— RECORDS SHOWN —
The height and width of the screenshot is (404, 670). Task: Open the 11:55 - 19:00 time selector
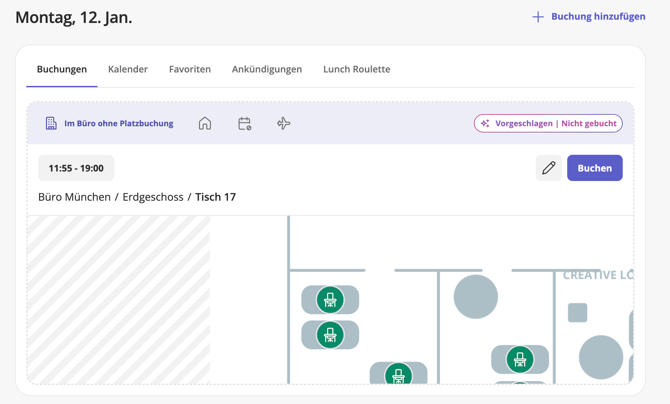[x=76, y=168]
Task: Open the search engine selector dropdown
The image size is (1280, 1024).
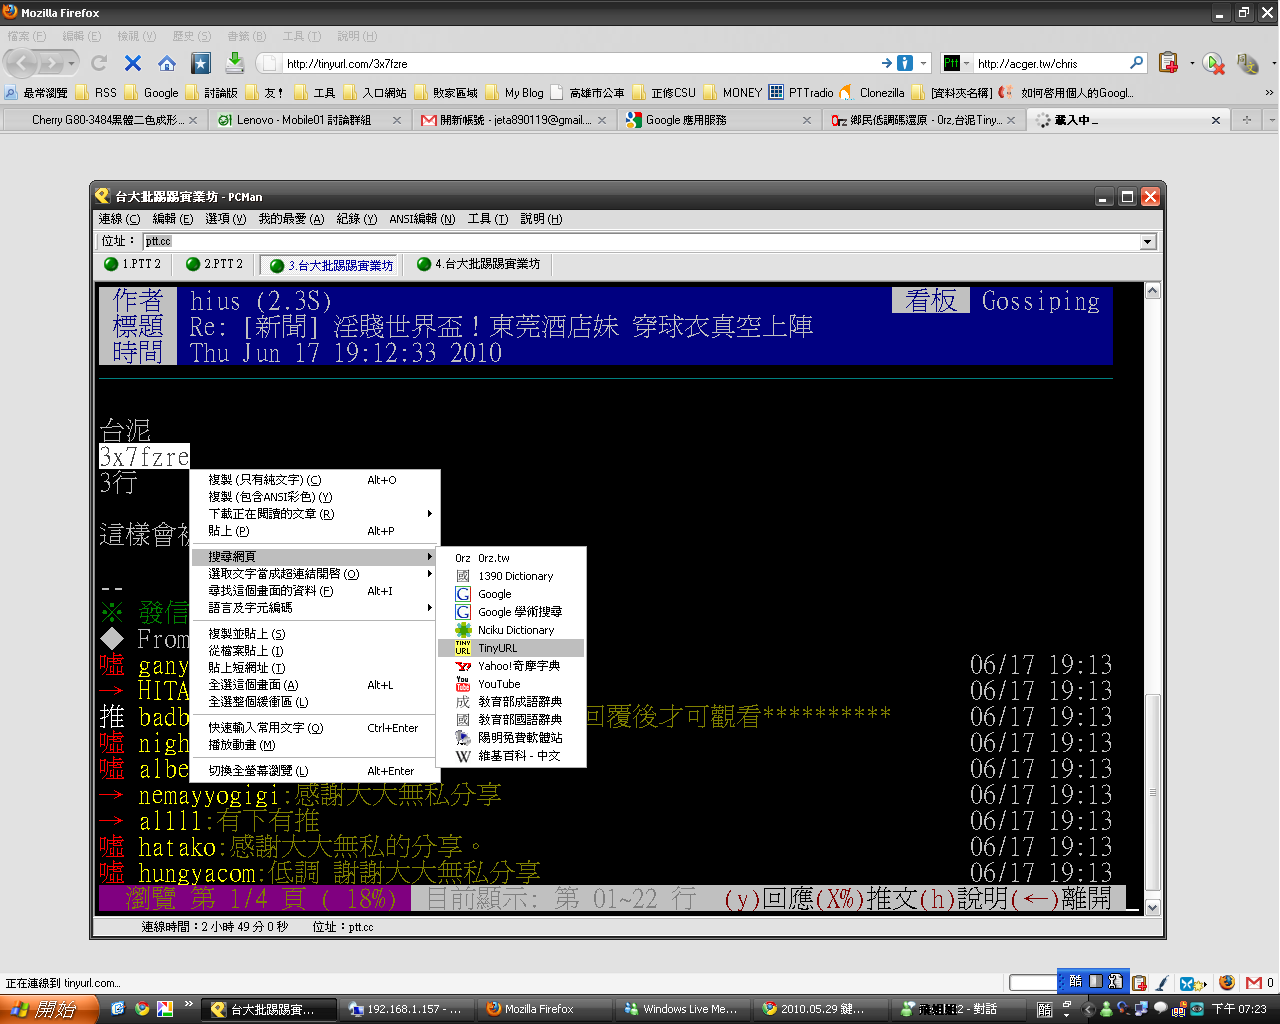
---
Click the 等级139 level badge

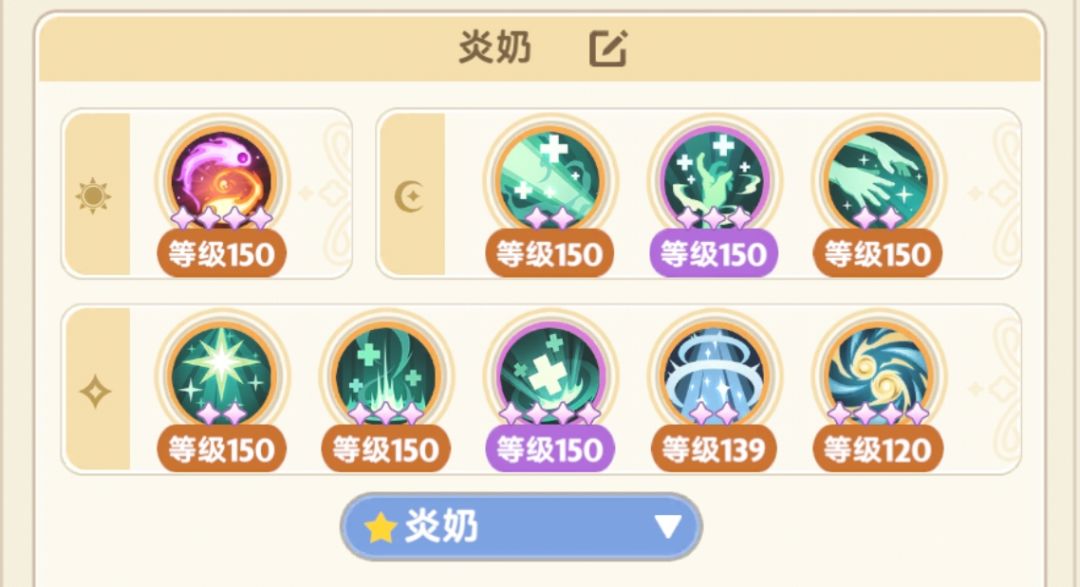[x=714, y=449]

— WHAT IS EXPECTED —
The result should be an exact copy of only the lines above from the one that holds "The height and" through the one that holds "The image size is (1280, 1024).", both ends included, without pictures.

— TASK OUTPUT —
The height and width of the screenshot is (404, 670). Task: Open the 11:55 - 19:00 time selector
[x=76, y=168]
Task: Open the search engine selector dropdown
The image size is (1280, 1024).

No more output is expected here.